» Aim of the exercise
Scan the entries below for the word "height". Copy out every line in which it occurs.
________
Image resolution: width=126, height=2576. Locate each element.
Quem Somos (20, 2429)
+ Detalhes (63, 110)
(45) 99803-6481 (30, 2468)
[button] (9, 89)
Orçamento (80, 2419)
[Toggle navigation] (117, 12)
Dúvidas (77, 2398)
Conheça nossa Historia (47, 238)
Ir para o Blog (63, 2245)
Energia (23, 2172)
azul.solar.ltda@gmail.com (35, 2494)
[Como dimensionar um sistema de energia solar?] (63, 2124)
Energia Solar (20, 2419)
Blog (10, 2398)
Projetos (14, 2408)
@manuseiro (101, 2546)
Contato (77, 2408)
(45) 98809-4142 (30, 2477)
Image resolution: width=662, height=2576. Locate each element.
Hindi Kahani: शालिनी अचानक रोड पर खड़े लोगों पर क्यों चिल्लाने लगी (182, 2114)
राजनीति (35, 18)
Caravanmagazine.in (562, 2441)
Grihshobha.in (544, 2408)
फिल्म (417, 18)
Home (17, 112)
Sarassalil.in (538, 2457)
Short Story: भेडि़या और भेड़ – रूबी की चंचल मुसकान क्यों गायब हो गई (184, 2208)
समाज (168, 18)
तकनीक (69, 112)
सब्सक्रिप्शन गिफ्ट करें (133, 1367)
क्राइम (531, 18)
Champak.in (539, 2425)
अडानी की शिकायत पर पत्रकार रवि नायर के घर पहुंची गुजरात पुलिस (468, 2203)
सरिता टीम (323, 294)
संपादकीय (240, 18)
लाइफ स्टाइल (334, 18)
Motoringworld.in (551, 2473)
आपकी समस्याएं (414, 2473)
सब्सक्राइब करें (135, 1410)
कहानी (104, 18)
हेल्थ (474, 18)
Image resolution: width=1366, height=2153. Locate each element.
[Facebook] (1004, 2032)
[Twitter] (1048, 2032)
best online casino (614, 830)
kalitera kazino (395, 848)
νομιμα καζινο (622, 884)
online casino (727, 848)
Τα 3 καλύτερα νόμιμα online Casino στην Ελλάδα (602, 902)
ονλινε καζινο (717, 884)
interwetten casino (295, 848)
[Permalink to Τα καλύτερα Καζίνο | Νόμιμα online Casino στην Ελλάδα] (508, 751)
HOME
________
» Exercise response
Image resolution: width=126, height=2576. Locate each element.
Image resolution: width=662, height=2576. Locate each element.
Image resolution: width=1366, height=2153. Locate each element.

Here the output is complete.